STUDY QUESTIONS
1/ According to the Veil setup guide, what does the extension do when the local server isn't running?
2/ Reproduce the passage of the Veil setup guide word for word, starting at "Before you start" and ending at "want both running.".
3/ Write a continuation of the Veil setup guide that picks up after its final sentence.

PAGE EXTRACT
################

Before you start

Veil has two parts. You need both:

  1. The Chrome extension — this is what monitors your input fields and shows the highlights.
  2. The local GLiNER2 server — a small Python process that runs the NER model on your machine.

If the server isn’t running, the extension falls back to regex-only detection. That still catches emails, phone numbers, SSNs, and API keys — just not names, organisations, or addresses. For full coverage, you want both running.


Requirements

Tool Version
Google Chrome (or any Chromium-based browser) 120 or later
Python 3.10 or later
Node.js 18 or later
Disk space for the model weights ~400 MB

Step 1 — Clone the repository

git clone https://github.com/nishikantmandal007/Veil.git
cd Veil

That’s all you need from GitHub. Everything else runs from inside this folder.


Step 2 — Set up the Python environment

This creates a virtual environment and installs the GLiNER2 dependencies. It only needs to happen once.

npm run setup

Then download the model weights. This is a one-time download of about 400 MB:

npm run download-gliner2

Once that’s done, start the server:

npm run run-gliner2

Leave that terminal window open. You’ll see a message when the server is ready. The server binds to 127.0.0.1:8765 — loopback only, not accessible from the network.

################

PROVIDED INFORMATION
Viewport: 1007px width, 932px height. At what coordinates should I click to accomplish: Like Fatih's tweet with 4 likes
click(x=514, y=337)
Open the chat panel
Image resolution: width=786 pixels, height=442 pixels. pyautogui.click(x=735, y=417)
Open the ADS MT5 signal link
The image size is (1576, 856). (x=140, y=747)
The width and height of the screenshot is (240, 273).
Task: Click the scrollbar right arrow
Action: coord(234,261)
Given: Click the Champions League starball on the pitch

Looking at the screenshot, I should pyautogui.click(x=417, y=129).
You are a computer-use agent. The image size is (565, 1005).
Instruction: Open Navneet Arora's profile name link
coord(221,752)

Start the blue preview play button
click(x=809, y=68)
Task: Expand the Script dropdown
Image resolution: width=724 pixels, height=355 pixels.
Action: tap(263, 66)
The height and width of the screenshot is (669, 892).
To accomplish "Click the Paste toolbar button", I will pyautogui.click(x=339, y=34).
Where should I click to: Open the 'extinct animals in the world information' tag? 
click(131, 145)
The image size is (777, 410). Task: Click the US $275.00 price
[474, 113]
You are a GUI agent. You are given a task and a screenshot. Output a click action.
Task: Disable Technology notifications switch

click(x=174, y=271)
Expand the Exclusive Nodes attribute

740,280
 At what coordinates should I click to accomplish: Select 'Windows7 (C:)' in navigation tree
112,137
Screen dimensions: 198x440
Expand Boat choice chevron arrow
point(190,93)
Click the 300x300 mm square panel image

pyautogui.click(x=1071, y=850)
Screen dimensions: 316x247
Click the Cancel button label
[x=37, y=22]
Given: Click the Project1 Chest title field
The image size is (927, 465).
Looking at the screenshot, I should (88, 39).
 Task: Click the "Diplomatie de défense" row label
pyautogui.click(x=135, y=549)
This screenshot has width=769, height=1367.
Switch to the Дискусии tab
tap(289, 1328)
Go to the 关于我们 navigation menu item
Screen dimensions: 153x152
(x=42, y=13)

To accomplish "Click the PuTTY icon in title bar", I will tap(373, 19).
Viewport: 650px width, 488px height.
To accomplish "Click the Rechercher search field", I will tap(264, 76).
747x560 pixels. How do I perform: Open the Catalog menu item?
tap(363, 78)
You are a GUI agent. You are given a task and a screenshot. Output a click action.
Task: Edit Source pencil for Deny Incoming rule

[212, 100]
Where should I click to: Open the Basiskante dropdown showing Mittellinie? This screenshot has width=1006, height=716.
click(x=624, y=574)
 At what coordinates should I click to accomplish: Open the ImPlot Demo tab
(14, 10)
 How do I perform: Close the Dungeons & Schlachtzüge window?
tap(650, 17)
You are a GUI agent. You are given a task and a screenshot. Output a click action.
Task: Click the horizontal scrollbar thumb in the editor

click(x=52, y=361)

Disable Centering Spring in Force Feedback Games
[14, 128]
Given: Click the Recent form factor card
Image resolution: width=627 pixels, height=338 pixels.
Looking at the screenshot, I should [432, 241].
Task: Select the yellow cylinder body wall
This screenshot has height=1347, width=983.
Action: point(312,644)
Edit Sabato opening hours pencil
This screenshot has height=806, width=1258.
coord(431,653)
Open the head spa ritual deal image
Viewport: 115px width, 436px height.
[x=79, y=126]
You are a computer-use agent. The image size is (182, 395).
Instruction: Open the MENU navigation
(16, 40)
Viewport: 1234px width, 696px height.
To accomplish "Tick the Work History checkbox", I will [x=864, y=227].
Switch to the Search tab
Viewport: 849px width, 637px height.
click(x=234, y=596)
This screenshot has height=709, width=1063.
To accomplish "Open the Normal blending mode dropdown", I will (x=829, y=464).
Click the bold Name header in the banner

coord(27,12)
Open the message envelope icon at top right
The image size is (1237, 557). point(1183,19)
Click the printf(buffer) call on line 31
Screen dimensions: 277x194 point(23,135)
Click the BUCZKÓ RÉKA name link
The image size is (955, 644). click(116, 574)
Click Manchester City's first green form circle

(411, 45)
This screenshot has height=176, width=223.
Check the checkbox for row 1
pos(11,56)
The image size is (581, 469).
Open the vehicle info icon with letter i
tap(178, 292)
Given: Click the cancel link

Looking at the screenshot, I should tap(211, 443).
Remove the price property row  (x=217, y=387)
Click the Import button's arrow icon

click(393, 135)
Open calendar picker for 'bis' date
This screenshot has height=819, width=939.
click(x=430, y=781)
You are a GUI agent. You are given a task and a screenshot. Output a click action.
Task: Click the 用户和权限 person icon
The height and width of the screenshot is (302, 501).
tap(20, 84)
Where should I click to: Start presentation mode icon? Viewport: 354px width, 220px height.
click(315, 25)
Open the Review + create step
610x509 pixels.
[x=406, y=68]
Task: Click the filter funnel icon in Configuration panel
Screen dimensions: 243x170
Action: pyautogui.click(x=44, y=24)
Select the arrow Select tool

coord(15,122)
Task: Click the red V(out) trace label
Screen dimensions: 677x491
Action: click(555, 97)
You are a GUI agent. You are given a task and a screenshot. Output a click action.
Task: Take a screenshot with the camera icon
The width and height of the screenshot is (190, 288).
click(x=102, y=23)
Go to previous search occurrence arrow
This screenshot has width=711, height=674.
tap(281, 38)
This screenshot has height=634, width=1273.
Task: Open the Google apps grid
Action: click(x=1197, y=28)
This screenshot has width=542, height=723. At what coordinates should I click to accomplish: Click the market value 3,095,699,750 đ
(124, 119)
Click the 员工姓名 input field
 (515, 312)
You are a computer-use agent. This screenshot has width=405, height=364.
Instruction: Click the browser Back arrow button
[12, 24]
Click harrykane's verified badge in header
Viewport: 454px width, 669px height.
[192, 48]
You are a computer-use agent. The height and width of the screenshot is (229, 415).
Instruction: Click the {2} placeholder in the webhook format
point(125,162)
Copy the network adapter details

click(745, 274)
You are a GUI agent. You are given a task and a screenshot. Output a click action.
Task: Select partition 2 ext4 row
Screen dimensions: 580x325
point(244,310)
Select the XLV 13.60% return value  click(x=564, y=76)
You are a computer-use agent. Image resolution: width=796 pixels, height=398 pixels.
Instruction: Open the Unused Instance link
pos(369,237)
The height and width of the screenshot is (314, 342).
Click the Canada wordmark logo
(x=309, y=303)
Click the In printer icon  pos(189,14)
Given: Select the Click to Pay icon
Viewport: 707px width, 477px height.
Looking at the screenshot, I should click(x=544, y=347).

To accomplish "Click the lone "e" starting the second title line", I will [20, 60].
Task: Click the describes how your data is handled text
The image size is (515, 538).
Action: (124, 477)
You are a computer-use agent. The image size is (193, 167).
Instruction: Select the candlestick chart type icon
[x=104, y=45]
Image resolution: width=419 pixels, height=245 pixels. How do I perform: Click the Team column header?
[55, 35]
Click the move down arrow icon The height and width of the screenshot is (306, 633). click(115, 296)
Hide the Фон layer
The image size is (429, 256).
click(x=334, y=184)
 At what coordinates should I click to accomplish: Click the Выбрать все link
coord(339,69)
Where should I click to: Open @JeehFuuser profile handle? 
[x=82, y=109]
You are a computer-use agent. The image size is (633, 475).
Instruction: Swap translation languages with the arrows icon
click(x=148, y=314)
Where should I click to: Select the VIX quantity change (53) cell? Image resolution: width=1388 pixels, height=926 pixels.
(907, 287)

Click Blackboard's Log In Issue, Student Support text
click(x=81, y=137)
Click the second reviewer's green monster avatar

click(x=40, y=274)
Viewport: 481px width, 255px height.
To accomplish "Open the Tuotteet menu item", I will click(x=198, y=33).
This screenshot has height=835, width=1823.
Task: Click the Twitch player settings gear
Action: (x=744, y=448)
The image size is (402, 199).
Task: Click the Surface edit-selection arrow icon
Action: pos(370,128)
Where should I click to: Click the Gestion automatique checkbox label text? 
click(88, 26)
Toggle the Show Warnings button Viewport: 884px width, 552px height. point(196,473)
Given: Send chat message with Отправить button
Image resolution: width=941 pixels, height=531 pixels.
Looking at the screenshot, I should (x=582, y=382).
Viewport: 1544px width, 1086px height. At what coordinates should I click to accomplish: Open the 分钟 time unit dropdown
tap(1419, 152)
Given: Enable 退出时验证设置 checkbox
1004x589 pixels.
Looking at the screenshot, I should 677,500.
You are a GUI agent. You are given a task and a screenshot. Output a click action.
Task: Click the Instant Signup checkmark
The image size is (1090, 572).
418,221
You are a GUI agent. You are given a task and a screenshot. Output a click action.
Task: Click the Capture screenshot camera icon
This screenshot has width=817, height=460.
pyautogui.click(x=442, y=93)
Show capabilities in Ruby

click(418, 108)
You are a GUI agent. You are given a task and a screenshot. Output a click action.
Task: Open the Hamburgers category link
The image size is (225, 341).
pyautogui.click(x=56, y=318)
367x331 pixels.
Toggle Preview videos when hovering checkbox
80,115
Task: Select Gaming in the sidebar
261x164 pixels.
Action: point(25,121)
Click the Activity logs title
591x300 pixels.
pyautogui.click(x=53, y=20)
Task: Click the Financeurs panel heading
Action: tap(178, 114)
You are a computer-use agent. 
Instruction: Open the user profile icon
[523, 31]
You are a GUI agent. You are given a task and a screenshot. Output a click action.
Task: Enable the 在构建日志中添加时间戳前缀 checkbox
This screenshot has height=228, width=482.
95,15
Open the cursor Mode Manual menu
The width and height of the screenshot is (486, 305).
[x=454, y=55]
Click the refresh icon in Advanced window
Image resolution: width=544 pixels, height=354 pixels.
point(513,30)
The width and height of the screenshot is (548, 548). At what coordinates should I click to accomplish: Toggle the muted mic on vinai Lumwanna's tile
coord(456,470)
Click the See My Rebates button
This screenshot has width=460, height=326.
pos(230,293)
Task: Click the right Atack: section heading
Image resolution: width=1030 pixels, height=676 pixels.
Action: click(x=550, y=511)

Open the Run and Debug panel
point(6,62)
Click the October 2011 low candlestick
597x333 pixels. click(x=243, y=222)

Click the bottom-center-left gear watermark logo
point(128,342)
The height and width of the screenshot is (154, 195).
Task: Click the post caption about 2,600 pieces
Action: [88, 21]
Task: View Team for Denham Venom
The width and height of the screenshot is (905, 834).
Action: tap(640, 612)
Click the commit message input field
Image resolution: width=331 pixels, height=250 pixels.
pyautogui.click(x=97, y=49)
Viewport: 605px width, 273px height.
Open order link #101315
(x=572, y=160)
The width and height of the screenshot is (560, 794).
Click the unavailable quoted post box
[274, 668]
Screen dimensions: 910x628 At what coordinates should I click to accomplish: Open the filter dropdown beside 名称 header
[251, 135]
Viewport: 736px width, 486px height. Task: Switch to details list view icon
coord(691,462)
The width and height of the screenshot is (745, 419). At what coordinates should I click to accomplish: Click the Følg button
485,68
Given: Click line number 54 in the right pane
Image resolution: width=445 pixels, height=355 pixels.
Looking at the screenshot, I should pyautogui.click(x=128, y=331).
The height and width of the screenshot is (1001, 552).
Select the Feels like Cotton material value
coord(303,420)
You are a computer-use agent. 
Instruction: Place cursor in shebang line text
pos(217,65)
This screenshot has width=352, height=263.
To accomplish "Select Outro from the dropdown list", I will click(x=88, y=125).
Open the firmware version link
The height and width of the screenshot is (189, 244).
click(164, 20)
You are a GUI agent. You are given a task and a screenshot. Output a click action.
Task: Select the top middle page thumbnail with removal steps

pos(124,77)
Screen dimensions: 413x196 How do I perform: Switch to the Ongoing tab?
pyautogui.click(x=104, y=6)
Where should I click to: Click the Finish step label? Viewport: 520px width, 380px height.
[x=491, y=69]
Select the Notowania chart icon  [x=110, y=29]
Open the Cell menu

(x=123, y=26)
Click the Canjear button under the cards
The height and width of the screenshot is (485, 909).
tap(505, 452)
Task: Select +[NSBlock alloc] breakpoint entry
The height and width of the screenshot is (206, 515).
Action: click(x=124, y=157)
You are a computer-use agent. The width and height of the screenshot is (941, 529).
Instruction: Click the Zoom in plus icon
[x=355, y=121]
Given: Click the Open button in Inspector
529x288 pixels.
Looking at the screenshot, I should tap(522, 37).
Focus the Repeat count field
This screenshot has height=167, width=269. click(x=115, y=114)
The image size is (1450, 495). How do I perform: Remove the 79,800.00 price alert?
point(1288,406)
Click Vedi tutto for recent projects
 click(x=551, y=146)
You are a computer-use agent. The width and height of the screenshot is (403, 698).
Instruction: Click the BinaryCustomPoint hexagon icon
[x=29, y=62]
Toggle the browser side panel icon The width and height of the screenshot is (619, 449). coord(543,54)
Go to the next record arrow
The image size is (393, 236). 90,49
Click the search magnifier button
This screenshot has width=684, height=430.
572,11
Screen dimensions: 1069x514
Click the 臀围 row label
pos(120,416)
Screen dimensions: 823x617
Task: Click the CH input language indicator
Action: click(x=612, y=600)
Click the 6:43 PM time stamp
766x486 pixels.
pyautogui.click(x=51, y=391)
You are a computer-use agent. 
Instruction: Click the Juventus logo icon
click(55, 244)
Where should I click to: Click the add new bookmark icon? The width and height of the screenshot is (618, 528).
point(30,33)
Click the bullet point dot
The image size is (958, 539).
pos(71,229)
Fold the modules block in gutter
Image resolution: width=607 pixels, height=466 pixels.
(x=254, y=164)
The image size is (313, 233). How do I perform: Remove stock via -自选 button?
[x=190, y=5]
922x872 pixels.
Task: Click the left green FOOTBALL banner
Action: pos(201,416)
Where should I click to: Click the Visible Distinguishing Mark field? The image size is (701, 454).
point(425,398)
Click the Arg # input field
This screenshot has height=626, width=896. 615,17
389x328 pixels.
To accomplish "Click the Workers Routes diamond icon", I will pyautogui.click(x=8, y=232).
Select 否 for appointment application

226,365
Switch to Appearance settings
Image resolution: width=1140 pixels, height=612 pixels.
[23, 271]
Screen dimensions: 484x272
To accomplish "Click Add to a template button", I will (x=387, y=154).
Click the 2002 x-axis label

################

ANSWERS FOR THE TASKS
1/ It falls back to regex-only detection.

2/
Before you start

Veil has two parts. You need both:

  1. The Chrome extension — this is what monitors your input fields and shows the highlights.
  2. The local GLiNER2 server — a small Python process that runs the NER model on your machine.

If the server isn’t running, the extension falls back to regex-only detection. That still catches emails, phone numbers, SSNs, and API keys — just not names, organisations, or addresses. For full coverage, you want both running.

3/
Tip: If you’d rather have the model load on the first scan request (faster startup, slower first detection), use npm run run-gliner2-lazy instead.


Step 3 — Load the extension in Chrome

  1. Open Chrome and go to chrome://extensions
  2. Turn on Developer mode using the toggle in the top-right corner
  3. Click Load unpacked
  4. Navigate to the Veil folder you cloned and select the extension/ subfolder — not the root of the repo
  5. The Veil shield icon appears in your toolbar

Pin it for easy access. That’s it — the extension is installed.


Step 4 — Verify it’s working

Open ChatGPT, Claude, or Gemini and type something into the message box. Try a name, an email address, or a phone number.

Within about a second of you stopping typing, Veil should highlight the detected PII directly in the text field. If you see the highlights, everything is working.

If nothing appears, click the Veil icon in your toolbar and check the server status indicator. If it shows the server as unreachable, go back to the terminal where you ran npm run run-gliner2 and make sure it started without errors.


Autostart (optional)

If you’d rather not manually start the server every time you boot your machine, Veil can set that up for you.

Linux:

npm run install-autostart-linux

macOS and Windows — autostart scripts are in progress. Check the releases page for the latest.

To remove autostart on Linux:

npm run remove-autostart-linux

Keeping Veil up to date

git pull origin main
npm run setup

Then go to chrome://extensions and click the reload button on the Veil extension card. The model weights don’t need to be re-downloaded unless the model version changes — check the changelog when updating.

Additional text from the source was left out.